6. Now, on the collar, on the side you just stitched, clip into the corners on each side. Starting at the corner on one side, and straight-stitching directly over your reinforcement stitching, sew the collar to the back neck side of the back body piece. Backstitch directly over the corner, stitch, and then be sure to end your stitching at the opposite side, stopping directly at the reinforced corner, then backstitch to secure.


7. You have one side of the collar attached to the ‘public’ side of the garment. Now, it’s time to attach the inside of the collar to the garment. Turn your tunic inside out, so that the wrong sides of the body are outside.
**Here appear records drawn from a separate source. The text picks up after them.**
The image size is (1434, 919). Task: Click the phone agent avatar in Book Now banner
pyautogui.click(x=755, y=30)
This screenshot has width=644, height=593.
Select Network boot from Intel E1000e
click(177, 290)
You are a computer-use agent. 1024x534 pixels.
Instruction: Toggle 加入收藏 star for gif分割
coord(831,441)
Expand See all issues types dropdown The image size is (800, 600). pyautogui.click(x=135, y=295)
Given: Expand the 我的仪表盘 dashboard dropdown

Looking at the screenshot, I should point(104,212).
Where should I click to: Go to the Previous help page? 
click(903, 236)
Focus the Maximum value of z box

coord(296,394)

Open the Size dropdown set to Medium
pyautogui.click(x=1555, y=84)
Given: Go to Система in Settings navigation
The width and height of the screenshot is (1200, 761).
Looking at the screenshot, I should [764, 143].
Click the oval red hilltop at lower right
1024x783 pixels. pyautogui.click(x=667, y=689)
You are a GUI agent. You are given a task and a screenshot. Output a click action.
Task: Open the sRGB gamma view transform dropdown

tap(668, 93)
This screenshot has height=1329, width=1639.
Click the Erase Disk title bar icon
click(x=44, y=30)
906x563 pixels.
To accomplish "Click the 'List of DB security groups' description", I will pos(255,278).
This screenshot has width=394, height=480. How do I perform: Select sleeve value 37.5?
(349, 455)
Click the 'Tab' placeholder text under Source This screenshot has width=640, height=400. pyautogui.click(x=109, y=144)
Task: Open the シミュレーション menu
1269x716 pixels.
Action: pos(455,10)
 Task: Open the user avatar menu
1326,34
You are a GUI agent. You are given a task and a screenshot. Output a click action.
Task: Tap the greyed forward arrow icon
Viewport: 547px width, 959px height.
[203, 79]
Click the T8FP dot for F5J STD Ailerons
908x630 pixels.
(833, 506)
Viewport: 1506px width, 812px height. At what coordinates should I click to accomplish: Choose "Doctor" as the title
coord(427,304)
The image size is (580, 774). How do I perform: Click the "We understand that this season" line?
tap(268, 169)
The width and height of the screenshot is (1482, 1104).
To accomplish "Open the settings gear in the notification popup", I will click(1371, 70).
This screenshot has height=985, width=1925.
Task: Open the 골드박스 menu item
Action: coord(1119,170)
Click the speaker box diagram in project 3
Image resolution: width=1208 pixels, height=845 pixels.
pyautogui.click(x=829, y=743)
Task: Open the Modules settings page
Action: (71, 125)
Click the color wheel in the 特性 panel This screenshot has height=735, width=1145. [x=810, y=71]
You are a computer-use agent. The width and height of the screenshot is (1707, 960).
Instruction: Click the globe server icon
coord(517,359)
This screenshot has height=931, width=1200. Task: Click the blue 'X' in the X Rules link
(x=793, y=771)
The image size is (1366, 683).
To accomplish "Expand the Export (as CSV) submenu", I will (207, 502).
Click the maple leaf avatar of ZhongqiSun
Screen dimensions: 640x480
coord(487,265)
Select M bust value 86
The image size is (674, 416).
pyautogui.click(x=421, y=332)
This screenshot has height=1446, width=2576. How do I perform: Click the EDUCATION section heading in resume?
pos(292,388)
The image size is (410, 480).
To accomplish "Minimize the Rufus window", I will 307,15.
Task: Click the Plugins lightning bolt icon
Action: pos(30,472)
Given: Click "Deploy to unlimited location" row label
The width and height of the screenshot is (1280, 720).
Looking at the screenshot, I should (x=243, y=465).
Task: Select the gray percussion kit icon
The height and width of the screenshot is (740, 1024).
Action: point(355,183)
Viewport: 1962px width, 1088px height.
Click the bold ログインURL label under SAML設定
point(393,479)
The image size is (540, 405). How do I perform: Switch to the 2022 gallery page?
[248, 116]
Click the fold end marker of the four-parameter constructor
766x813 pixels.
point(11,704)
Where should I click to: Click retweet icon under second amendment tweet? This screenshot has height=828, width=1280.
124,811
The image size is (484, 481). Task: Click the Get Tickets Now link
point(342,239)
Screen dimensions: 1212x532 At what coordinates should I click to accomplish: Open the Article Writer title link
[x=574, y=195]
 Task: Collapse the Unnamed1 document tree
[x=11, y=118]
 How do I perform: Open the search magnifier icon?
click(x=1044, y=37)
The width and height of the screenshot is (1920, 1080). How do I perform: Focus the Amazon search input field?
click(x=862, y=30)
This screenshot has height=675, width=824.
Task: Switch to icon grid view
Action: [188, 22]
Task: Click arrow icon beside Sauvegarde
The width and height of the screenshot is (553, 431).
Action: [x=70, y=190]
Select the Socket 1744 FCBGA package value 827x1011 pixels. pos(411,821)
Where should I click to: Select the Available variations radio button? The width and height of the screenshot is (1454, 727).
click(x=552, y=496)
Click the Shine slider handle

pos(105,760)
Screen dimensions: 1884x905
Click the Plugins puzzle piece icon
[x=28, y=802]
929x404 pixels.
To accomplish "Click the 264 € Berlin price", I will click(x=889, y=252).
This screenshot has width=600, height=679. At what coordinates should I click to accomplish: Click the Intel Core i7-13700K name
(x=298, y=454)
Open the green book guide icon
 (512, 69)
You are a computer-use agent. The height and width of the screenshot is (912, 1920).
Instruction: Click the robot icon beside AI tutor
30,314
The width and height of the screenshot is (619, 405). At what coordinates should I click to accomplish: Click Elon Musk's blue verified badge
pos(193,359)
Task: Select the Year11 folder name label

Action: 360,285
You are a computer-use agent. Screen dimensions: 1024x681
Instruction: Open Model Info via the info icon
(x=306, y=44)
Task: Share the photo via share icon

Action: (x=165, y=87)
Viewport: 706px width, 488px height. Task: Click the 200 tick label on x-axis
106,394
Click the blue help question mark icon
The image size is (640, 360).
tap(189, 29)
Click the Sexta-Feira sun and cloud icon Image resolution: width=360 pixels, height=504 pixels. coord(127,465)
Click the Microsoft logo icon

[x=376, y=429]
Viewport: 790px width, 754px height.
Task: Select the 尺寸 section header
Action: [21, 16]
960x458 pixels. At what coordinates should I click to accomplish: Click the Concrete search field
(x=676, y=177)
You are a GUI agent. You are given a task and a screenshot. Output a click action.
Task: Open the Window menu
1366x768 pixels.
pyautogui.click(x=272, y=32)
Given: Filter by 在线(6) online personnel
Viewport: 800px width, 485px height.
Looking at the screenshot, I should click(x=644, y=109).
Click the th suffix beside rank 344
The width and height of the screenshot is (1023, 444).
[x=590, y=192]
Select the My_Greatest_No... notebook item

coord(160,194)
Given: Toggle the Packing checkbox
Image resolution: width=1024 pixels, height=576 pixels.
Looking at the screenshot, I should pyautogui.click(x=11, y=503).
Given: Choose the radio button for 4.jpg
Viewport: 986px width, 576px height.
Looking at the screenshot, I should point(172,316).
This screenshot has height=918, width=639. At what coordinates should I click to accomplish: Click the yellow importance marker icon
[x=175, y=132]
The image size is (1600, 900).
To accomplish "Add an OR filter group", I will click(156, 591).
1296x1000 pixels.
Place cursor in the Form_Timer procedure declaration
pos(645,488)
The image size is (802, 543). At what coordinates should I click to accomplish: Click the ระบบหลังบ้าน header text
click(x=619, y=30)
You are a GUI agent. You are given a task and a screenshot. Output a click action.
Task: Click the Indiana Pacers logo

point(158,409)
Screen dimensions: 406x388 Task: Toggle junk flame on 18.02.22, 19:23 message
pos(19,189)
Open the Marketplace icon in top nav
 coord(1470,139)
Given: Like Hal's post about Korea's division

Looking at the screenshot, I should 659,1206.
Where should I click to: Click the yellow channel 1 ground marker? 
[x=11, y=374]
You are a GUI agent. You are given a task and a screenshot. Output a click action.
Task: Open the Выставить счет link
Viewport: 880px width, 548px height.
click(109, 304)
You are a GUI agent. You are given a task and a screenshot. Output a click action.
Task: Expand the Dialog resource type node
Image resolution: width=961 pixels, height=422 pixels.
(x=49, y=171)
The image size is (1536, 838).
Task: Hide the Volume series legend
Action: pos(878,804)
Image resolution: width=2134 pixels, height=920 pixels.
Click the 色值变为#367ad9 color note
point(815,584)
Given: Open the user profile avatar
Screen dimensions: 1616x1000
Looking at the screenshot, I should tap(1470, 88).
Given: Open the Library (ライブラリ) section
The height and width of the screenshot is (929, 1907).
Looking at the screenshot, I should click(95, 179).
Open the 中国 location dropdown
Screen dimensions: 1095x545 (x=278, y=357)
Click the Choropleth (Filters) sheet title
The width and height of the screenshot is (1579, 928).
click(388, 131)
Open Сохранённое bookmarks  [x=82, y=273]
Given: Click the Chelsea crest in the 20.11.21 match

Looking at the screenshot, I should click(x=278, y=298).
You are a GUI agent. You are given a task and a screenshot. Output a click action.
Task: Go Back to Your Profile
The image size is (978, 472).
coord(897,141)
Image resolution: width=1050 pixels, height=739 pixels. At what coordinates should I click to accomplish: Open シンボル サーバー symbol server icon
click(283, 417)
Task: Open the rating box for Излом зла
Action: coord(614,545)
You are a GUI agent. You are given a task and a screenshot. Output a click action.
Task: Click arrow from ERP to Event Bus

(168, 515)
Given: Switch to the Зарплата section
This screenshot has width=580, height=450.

8. Clip the corners to the reinforcement stitching on the as yet unstitched side of the collar. Match all seams. Straight-stitch the inside back of the collar, starting at the edge of one side, all the way to the other side. Line the unstitched side up, match the raw seams, and stitch exactly on the previous stitching line.


9. You now have a nicely finished back neckline, inside and out. Leave the front part of the collar unstitched. It will hang free inside the garment. It will drape down nicely and will not be visible when wearing. You could tack it down at CF or even stitch it down all around, but this is not necessary. Relax. The hard part is done.


10. Time to sew on the sleeves. You’ll do this on the “flat”. Simply serge the sleeves onto the body making sure to match points and edges. Press seam toward the shoulder (not down into the sleeve). I think it looks nicer this way.


11. Now for the home stretch. Sew the side seams. Use the serger. Very easy! Muy facil!


12. Hem all around.


13. Y, ahora, usted tiene uno vestido fabuloso! (And now, you have one fabulous dress!)

Enjoy!  Barbara





8 comments:

paco peralta said...

Thank you very much Barbara. This design looks great on you. Thanks also for the tutorial in English. I'll link to my blog, of course.

Saludos desde Barcelona !!!

Paco

RhondaBuss said...

Lovely, lovely. A great piece for cool summer evenings.

patti said...

Beautiful, as always, and the instructions are superb!

patsijean said...

I have four of Paco's patterns, but not this one. Your dress is quite lovely and the color suits you very well.Nicely done.

The Slapdash Sewist said...

This looks great on you and and thank you for the excellent instructions. I need to get around to ordering this one...

Lisette M said...

Great looking dress! This pattern is also in my wish list, as you know I am a fan of Paco's patterns.

Carolyn (cmarie12) said...

This is so pretty on you! Love the color on you.

Fashion Allure said...

Interesting dress!! I'd love to have a chance to wear it.